╭─ Source records

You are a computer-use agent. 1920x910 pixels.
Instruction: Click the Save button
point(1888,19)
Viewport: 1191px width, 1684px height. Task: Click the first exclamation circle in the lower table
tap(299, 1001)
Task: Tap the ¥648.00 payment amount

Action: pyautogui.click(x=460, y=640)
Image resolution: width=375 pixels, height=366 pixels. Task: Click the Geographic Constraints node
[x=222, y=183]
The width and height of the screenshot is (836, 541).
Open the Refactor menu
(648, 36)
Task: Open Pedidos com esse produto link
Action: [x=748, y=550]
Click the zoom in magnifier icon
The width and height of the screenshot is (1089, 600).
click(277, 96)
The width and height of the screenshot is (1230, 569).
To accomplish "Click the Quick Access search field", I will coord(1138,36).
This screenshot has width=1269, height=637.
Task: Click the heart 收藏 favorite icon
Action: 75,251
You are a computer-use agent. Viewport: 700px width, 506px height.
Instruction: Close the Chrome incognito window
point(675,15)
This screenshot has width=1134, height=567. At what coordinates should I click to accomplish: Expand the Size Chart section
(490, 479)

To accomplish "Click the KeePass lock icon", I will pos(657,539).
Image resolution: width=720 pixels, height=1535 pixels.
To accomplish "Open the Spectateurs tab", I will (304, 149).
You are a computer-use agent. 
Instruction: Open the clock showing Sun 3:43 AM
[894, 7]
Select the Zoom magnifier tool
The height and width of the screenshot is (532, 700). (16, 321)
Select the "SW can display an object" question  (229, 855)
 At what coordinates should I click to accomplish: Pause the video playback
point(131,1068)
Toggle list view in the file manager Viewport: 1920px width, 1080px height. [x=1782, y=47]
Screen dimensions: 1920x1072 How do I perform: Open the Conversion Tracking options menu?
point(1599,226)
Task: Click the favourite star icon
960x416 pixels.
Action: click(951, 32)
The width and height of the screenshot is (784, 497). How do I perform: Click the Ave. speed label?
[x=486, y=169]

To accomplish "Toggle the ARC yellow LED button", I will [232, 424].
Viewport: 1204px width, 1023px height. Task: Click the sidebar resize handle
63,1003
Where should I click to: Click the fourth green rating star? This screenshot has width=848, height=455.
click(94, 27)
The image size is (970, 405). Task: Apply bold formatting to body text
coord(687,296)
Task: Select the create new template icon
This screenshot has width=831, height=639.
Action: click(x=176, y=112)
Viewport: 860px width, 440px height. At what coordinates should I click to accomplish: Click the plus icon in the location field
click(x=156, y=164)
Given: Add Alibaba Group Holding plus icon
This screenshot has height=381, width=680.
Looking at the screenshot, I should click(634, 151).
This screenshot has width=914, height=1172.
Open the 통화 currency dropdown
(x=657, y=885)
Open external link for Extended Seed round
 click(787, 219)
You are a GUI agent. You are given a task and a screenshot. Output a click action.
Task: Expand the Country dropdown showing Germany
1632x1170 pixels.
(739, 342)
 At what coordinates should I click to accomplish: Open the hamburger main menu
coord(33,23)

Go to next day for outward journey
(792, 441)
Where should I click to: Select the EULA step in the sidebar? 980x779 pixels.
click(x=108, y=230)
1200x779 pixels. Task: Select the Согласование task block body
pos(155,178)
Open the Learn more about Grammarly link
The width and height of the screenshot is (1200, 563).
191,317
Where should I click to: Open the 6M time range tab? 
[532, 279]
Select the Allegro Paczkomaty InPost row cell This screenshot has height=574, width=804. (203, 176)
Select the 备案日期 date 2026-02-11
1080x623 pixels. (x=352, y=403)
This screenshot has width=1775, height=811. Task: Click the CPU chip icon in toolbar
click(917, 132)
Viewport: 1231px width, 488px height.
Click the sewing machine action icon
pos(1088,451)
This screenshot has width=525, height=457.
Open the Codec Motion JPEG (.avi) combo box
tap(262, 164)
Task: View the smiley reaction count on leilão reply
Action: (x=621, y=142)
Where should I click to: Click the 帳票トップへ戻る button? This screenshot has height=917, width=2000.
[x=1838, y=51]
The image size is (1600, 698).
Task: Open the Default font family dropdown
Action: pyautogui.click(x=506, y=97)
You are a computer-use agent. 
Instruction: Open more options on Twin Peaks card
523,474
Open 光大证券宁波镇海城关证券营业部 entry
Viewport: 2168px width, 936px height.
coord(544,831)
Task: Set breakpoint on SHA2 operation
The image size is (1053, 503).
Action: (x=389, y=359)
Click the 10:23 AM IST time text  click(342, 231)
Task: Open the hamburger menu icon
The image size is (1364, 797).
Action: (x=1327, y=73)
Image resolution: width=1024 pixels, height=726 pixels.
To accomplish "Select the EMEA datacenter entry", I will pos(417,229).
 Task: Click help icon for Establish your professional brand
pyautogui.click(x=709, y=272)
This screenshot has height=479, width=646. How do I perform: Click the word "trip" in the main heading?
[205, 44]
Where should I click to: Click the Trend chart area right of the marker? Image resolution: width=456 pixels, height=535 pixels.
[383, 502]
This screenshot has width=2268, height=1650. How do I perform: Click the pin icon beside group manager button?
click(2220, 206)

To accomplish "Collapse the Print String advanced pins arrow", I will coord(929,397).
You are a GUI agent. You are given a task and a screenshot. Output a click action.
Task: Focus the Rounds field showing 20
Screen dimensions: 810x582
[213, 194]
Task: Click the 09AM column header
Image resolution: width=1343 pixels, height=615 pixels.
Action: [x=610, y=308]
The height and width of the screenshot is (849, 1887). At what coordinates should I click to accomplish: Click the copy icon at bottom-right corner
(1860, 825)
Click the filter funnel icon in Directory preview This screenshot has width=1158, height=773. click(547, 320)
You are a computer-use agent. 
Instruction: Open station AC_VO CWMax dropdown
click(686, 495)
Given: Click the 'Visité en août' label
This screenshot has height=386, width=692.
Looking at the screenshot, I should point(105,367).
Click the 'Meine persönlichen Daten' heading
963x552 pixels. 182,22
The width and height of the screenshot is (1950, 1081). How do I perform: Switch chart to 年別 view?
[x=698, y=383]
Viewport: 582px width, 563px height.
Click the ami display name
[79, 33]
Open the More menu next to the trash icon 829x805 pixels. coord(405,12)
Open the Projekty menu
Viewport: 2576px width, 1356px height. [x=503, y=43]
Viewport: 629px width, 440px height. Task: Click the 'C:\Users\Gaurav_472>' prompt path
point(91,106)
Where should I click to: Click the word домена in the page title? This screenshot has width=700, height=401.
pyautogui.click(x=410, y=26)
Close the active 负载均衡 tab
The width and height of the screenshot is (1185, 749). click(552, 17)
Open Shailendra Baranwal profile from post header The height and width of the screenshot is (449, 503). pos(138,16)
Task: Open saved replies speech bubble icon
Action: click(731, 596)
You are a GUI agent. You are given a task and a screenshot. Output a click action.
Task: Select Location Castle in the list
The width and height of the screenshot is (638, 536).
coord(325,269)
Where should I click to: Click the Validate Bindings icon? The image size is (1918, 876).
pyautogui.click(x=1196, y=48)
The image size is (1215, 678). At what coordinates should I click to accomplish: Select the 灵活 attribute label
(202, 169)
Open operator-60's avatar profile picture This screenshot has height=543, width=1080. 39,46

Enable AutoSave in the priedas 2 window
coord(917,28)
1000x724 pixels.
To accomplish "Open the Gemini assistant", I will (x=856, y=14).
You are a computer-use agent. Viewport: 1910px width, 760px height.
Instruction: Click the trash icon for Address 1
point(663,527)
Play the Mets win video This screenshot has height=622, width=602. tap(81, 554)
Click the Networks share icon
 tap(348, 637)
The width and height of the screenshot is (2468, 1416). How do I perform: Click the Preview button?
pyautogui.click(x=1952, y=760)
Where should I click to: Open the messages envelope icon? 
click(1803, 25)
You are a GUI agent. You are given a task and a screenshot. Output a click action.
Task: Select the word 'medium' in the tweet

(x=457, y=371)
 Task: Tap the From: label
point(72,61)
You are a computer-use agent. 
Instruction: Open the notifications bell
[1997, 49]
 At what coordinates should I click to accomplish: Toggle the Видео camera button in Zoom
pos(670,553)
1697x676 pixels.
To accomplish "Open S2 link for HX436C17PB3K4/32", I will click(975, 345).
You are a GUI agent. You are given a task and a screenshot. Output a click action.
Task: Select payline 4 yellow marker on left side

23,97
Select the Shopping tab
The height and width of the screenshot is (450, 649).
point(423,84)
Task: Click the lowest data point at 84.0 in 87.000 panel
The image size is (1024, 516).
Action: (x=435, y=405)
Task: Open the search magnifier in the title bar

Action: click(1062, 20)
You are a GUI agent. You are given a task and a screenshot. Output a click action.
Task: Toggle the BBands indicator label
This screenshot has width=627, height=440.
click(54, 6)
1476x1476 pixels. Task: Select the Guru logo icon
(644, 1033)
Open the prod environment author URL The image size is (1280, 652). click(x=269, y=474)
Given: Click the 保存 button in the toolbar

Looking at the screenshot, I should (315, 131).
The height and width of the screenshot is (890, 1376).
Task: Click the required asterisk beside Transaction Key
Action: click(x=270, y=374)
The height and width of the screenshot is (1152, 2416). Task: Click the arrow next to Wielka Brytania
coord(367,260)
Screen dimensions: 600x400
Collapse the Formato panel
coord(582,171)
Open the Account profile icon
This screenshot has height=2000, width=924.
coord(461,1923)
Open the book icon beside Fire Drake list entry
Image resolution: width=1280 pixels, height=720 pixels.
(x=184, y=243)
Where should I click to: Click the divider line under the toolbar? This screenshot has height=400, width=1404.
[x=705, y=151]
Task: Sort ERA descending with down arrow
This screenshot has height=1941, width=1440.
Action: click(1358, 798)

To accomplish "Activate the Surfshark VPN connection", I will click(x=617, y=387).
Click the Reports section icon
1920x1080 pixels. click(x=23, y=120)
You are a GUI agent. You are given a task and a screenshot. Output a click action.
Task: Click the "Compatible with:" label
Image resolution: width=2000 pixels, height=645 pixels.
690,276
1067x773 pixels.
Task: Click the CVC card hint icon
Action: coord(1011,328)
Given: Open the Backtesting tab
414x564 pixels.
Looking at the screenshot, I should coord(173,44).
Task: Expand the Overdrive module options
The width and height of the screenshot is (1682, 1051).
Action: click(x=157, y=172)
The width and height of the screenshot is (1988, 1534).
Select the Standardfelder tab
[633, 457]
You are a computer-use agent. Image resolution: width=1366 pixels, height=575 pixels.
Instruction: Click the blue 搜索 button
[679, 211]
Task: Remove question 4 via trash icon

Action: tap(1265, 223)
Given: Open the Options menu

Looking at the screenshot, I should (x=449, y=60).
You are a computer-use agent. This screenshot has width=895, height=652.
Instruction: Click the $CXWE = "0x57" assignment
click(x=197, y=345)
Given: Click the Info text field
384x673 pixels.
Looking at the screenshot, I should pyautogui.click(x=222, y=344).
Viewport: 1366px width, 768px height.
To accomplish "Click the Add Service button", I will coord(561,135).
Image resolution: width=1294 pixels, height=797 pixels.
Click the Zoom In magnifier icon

╰─

[Problem] Can you extract, word for word, every line from the line with "will [232, 424]." to the line with "Action: (x=621, y=142)", both of those included?

[The completed task]
To accomplish "Toggle the ARC yellow LED button", I will [232, 424].
Viewport: 1204px width, 1023px height. Task: Click the sidebar resize handle
63,1003
Where should I click to: Click the fourth green rating star? This screenshot has width=848, height=455.
click(94, 27)
The image size is (970, 405). Task: Apply bold formatting to body text
coord(687,296)
Task: Select the create new template icon
This screenshot has width=831, height=639.
Action: click(x=176, y=112)
Viewport: 860px width, 440px height. At what coordinates should I click to accomplish: Click the plus icon in the location field
click(x=156, y=164)
Given: Add Alibaba Group Holding plus icon
This screenshot has height=381, width=680.
Looking at the screenshot, I should click(634, 151).
This screenshot has width=914, height=1172.
Open the 통화 currency dropdown
(x=657, y=885)
Open external link for Extended Seed round
 click(787, 219)
You are a GUI agent. You are given a task and a screenshot. Output a click action.
Task: Expand the Country dropdown showing Germany
1632x1170 pixels.
(739, 342)
 At what coordinates should I click to accomplish: Open the hamburger main menu
coord(33,23)

Go to next day for outward journey
(792, 441)
Where should I click to: Select the EULA step in the sidebar? 980x779 pixels.
click(x=108, y=230)
1200x779 pixels. Task: Select the Согласование task block body
pos(155,178)
Open the Learn more about Grammarly link
The width and height of the screenshot is (1200, 563).
191,317
Where should I click to: Open the 6M time range tab? 
[532, 279]
Select the Allegro Paczkomaty InPost row cell This screenshot has height=574, width=804. (203, 176)
Select the 备案日期 date 2026-02-11
1080x623 pixels. (x=352, y=403)
This screenshot has width=1775, height=811. Task: Click the CPU chip icon in toolbar
click(917, 132)
Viewport: 1231px width, 488px height.
Click the sewing machine action icon
pos(1088,451)
This screenshot has width=525, height=457.
Open the Codec Motion JPEG (.avi) combo box
tap(262, 164)
Task: View the smiley reaction count on leilão reply
Action: (x=621, y=142)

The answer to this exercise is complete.